An Optimal Execution Problem with a Geometric Ornstein-Uhlenbeck Price Process
Takashi Kato

TL;DR
This paper investigates an optimal execution strategy when security prices follow a mean-reverting geometric Ornstein-Uhlenbeck process, revealing that a mixed approach of block and gradual liquidation is optimal, influenced by market impact and price recovery.
Contribution
It introduces a novel optimal execution model with a geometric Ornstein-Uhlenbeck process, highlighting the importance of price recovery and impact transience in strategy formulation.
Findings
Optimal strategy combines block and gradual liquidation.
Mean-reversion influences the form of the optimal strategy.

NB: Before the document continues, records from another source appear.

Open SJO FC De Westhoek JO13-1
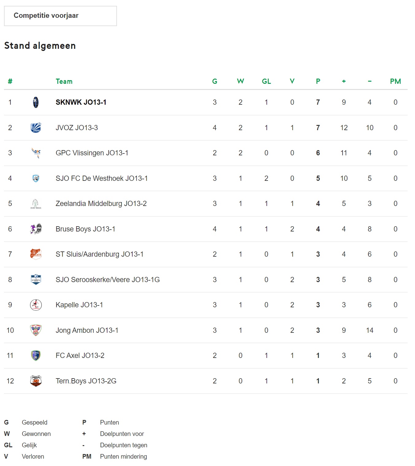The height and width of the screenshot is (466, 415). coord(102,178)
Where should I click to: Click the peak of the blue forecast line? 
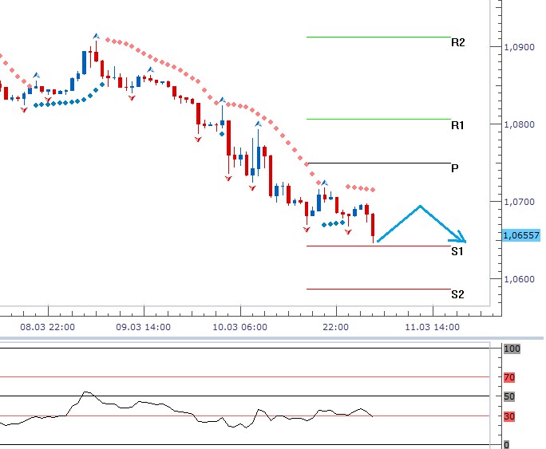click(x=420, y=207)
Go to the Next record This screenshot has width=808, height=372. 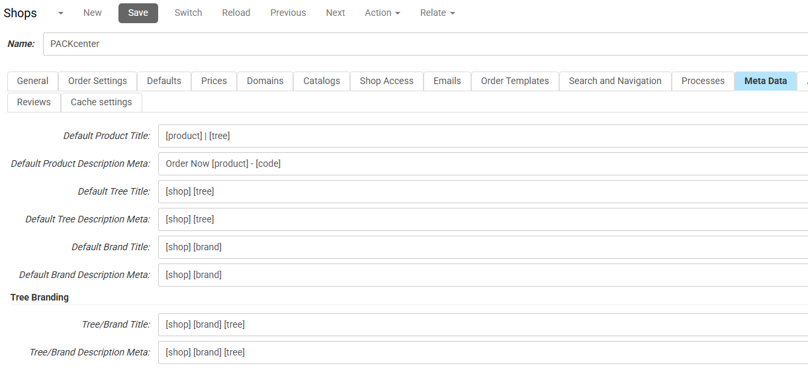(x=336, y=13)
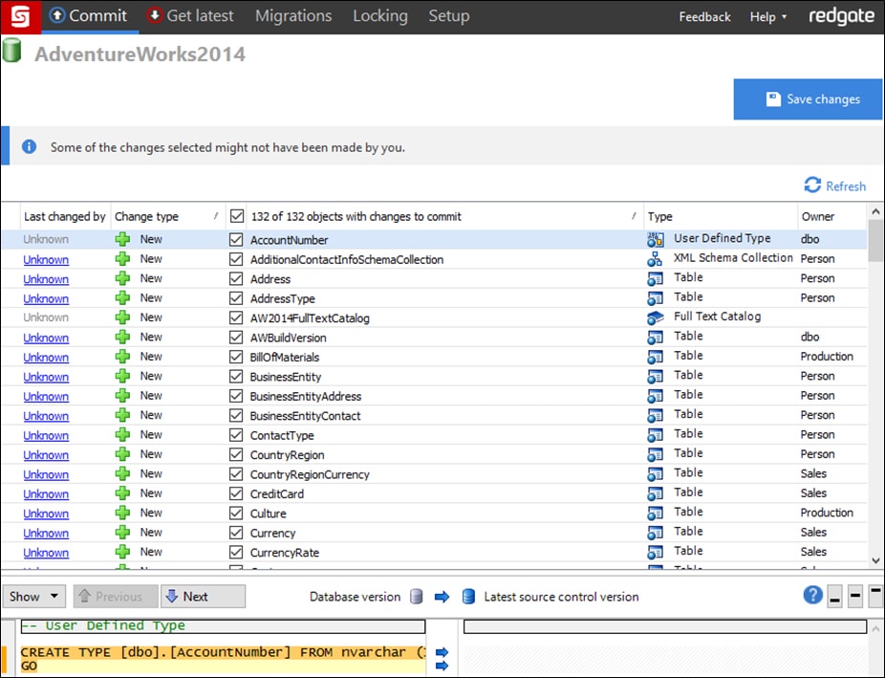Switch to the Get latest tab

point(191,16)
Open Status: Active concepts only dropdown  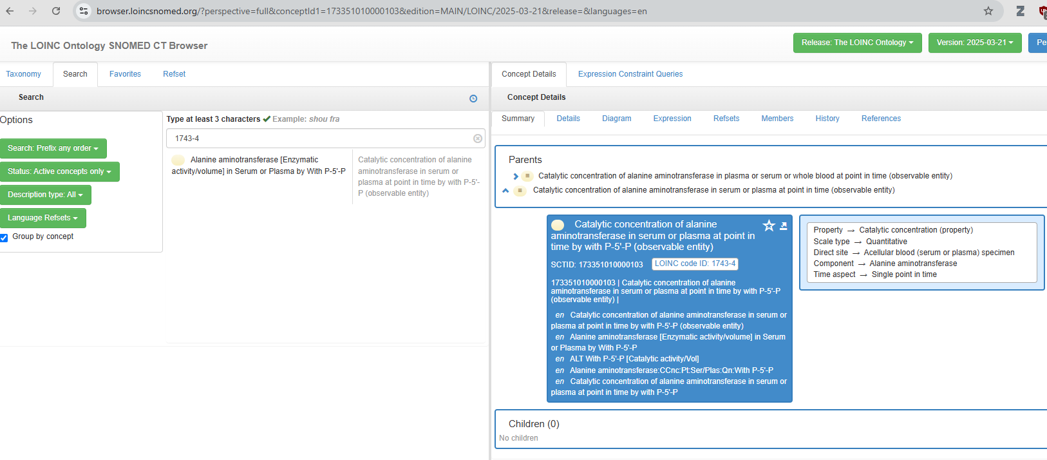(59, 171)
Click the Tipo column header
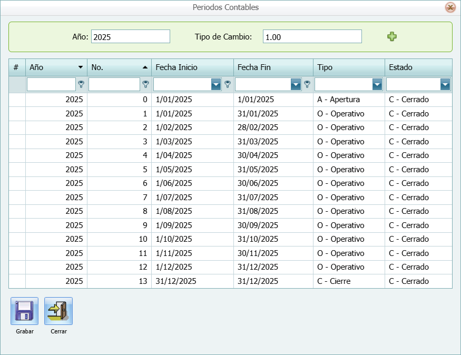This screenshot has width=461, height=355. pos(348,67)
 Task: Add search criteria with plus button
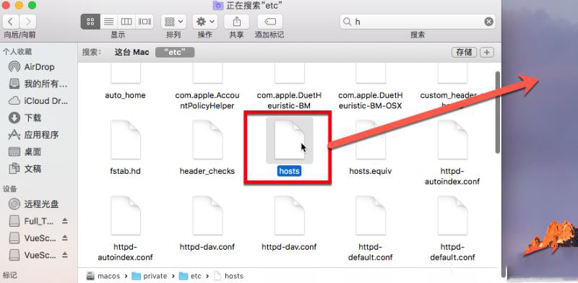(x=486, y=52)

Price recovery and impact transience are key to gradual liquidation.
Abstract
We study an optimal execution problem in the presence of market impact where the security price follows a geometric Ornstein-Uhlenbeck process, which implies the mean-reverting property, and show that the optimal strategy is a mixture of initial/terminal block liquidation and gradual intermediate liquidation. The mean-reverting property describes a price recovery effect that is strongly related to the resilience of market impact, as described in several papers that have studied optimal execution in a limit order book (LOB) model. It is interesting that despite the fact that the model in this paper is different from the LOB model, the form of our optimal strategy is quite similar to those obtained for an LOB model. Moreover, we discuss what properties cause gradual liquidation as an optimal strategy by studying various cases and find out that not only "convexity of market impact…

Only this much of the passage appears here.